EXERCISE DESCRIPTION:
Print, exactly as written, the line in the entries below that contains "The height and width of the screenshot is (549, 1033)." and every line after it up to and including the last. Omit pictures.

══════════

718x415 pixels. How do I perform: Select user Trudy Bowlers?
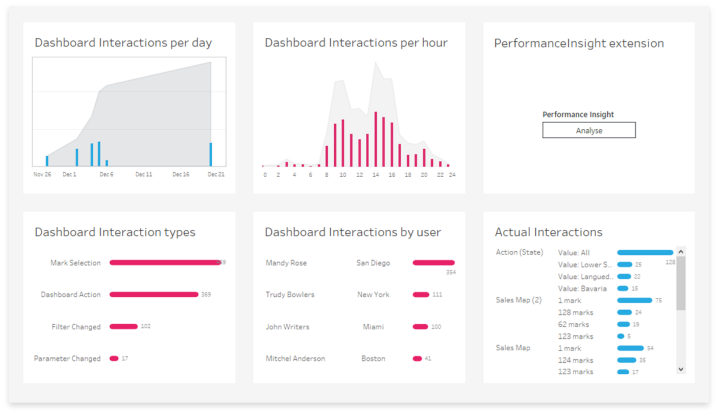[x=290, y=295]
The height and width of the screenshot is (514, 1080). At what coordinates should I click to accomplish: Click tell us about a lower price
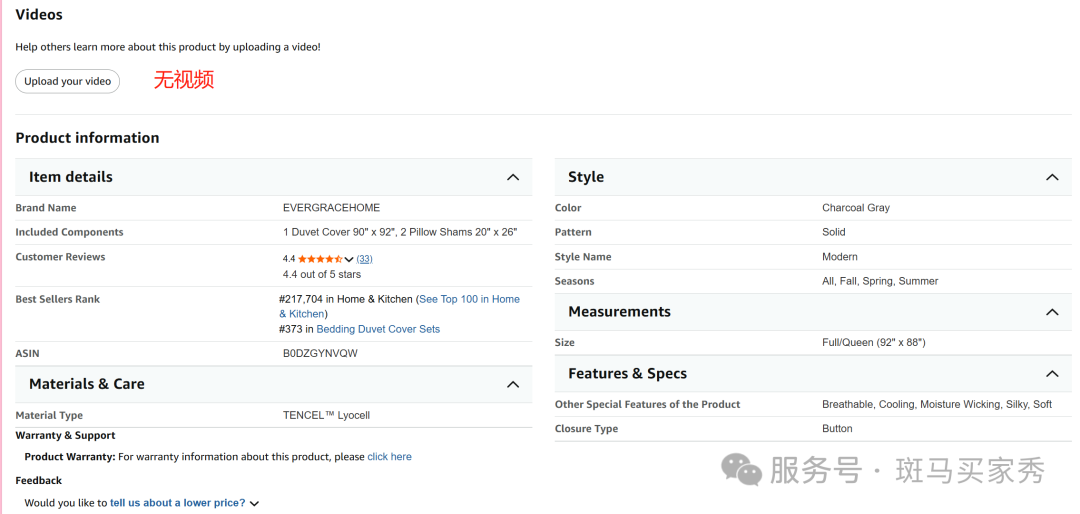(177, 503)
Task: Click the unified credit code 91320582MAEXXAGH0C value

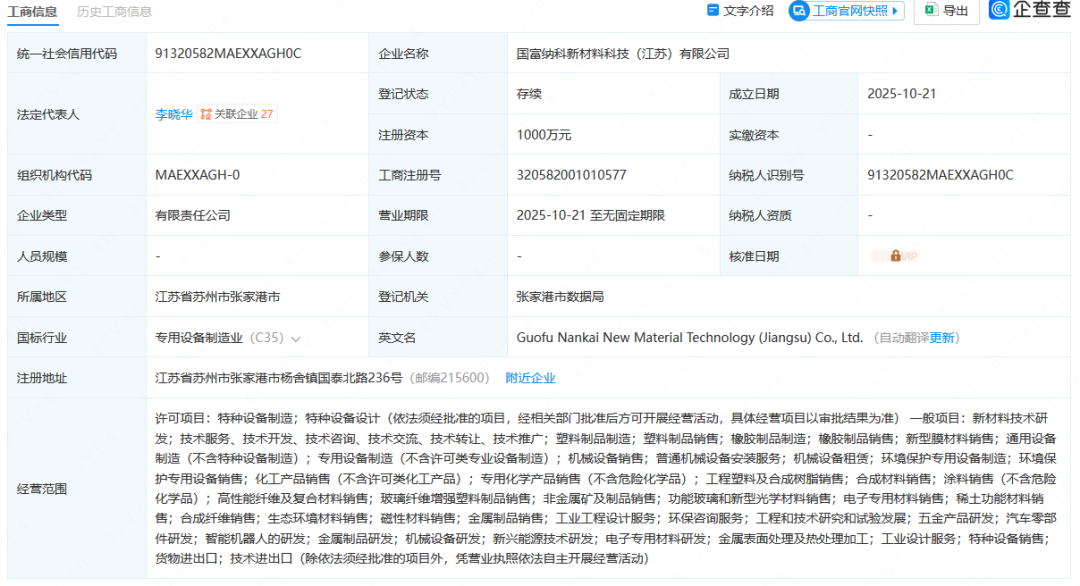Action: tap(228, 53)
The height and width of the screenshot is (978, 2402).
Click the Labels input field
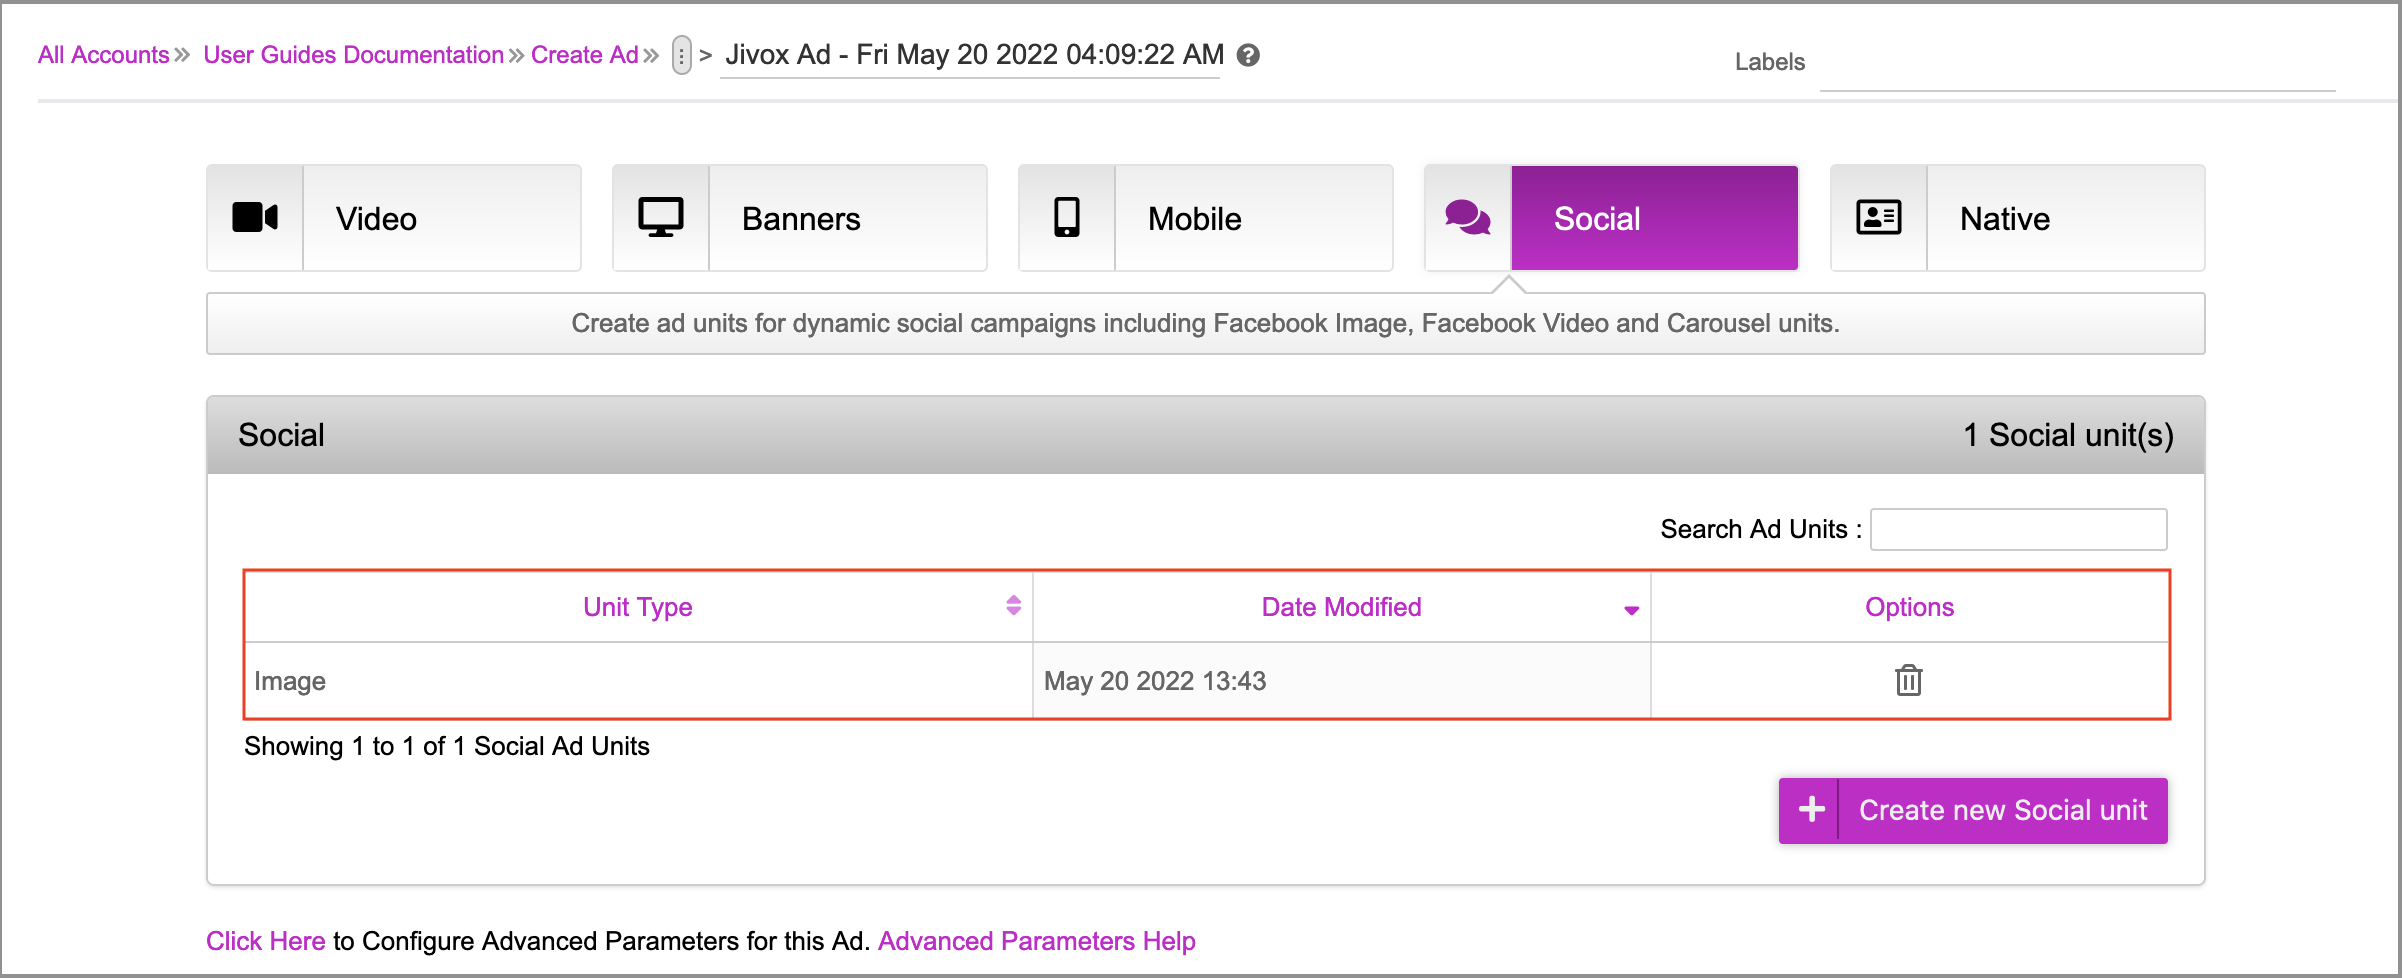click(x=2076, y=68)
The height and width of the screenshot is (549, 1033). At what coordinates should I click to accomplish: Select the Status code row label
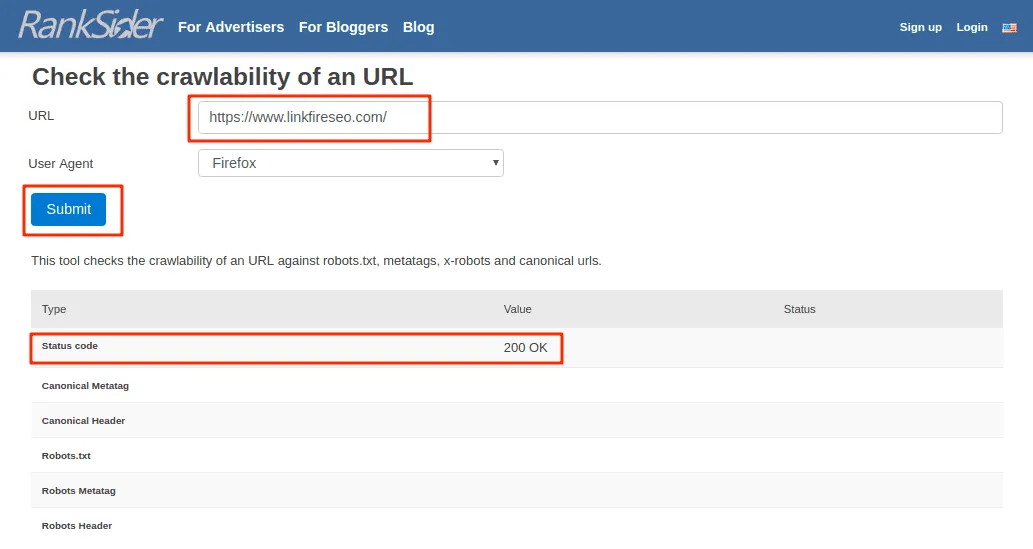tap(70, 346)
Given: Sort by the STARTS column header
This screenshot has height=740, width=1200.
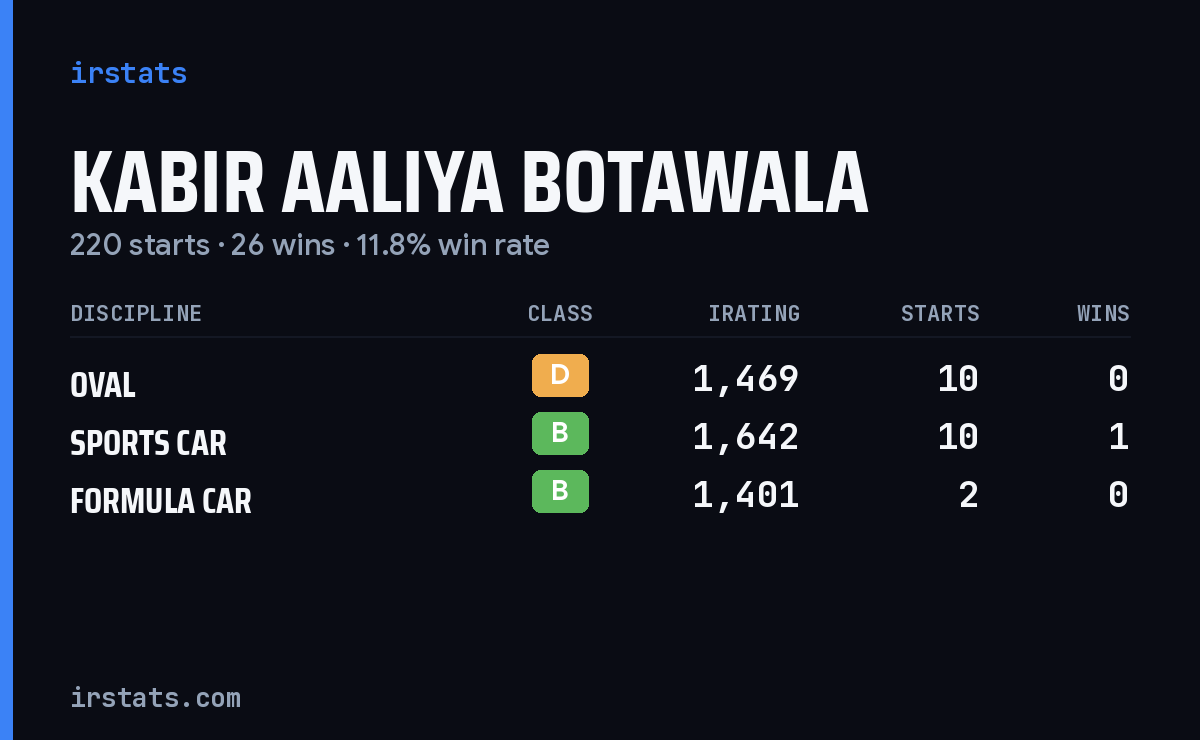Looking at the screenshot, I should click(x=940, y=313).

══════════

SOLUTION FOR THIS PROBLEM:
The height and width of the screenshot is (549, 1033). At what coordinates should I click to accomplish: Select the Status code row label
tap(70, 346)
Given: Sort by the STARTS column header
This screenshot has height=740, width=1200.
Looking at the screenshot, I should click(x=940, y=313).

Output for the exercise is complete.